### ITEMS

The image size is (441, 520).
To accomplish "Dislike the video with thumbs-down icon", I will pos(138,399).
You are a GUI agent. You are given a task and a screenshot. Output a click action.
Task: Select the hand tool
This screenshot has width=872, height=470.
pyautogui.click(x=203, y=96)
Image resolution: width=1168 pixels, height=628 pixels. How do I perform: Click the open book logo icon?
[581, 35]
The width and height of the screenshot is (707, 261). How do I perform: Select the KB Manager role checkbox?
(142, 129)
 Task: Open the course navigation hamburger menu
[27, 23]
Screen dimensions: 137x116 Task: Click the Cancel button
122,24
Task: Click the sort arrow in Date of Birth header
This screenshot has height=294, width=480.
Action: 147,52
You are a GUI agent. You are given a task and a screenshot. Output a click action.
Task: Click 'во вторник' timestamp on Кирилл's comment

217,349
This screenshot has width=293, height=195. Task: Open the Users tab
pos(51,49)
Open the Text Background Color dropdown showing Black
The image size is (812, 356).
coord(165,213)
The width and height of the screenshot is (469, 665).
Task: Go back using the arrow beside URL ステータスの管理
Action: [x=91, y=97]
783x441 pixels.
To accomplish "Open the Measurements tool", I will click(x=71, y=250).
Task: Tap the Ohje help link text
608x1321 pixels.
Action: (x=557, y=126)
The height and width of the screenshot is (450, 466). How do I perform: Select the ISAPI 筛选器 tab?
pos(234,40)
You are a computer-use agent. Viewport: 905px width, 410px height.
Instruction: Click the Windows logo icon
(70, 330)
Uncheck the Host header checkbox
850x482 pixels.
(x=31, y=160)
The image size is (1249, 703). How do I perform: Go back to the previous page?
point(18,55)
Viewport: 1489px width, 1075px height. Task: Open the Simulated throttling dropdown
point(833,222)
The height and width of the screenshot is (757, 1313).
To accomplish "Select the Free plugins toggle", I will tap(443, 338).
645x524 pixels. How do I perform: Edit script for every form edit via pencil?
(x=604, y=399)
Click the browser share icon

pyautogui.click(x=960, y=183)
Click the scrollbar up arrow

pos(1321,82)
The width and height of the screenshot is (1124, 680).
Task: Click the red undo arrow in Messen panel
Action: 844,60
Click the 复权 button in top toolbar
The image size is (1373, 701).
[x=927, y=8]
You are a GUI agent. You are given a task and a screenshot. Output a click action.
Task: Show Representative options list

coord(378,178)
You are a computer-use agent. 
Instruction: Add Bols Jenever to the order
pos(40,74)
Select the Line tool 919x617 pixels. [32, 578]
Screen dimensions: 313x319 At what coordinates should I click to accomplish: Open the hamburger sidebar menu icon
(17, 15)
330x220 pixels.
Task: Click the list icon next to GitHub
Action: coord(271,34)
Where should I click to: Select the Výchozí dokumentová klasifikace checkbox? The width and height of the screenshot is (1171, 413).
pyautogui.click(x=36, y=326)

######

> _YOUR TASK_
Swap every occurrence of "checkbox" in the items above for "check box", and reproduce all of the items with nothing else altered.

> _OUTPUT_
The image size is (441, 520).
To accomplish "Dislike the video with thumbs-down icon", I will pos(138,399).
You are a GUI agent. You are given a task and a screenshot. Output a click action.
Task: Select the hand tool
This screenshot has width=872, height=470.
pyautogui.click(x=203, y=96)
Image resolution: width=1168 pixels, height=628 pixels. How do I perform: Click the open book logo icon?
[581, 35]
The width and height of the screenshot is (707, 261). How do I perform: Select the KB Manager role check box?
(142, 129)
 Task: Open the course navigation hamburger menu
[27, 23]
Screen dimensions: 137x116 Task: Click the Cancel button
122,24
Task: Click the sort arrow in Date of Birth header
This screenshot has height=294, width=480.
Action: 147,52
You are a GUI agent. You are given a task and a screenshot. Output a click action.
Task: Click 'во вторник' timestamp on Кирилл's comment

217,349
This screenshot has width=293, height=195. Task: Open the Users tab
pos(51,49)
Open the Text Background Color dropdown showing Black
The image size is (812, 356).
coord(165,213)
The width and height of the screenshot is (469, 665).
Task: Go back using the arrow beside URL ステータスの管理
Action: [x=91, y=97]
783x441 pixels.
To accomplish "Open the Measurements tool", I will click(x=71, y=250).
Task: Tap the Ohje help link text
608x1321 pixels.
Action: (x=557, y=126)
The height and width of the screenshot is (450, 466). How do I perform: Select the ISAPI 筛选器 tab?
pos(234,40)
You are a computer-use agent. Viewport: 905px width, 410px height.
Instruction: Click the Windows logo icon
(70, 330)
Uncheck the Host header check box
850x482 pixels.
(x=31, y=160)
The image size is (1249, 703). How do I perform: Go back to the previous page?
point(18,55)
Viewport: 1489px width, 1075px height. Task: Open the Simulated throttling dropdown
point(833,222)
The height and width of the screenshot is (757, 1313).
To accomplish "Select the Free plugins toggle", I will tap(443, 338).
645x524 pixels. How do I perform: Edit script for every form edit via pencil?
(x=604, y=399)
Click the browser share icon

pyautogui.click(x=960, y=183)
Click the scrollbar up arrow

pos(1321,82)
The width and height of the screenshot is (1124, 680).
Task: Click the red undo arrow in Messen panel
Action: 844,60
Click the 复权 button in top toolbar
The image size is (1373, 701).
[x=927, y=8]
You are a GUI agent. You are given a task and a screenshot. Output a click action.
Task: Show Representative options list

coord(378,178)
You are a computer-use agent. 
Instruction: Add Bols Jenever to the order
pos(40,74)
Select the Line tool 919x617 pixels. [32, 578]
Screen dimensions: 313x319 At what coordinates should I click to accomplish: Open the hamburger sidebar menu icon
(17, 15)
330x220 pixels.
Task: Click the list icon next to GitHub
Action: coord(271,34)
Where should I click to: Select the Výchozí dokumentová klasifikace check box? The width and height of the screenshot is (1171, 413).
pyautogui.click(x=36, y=326)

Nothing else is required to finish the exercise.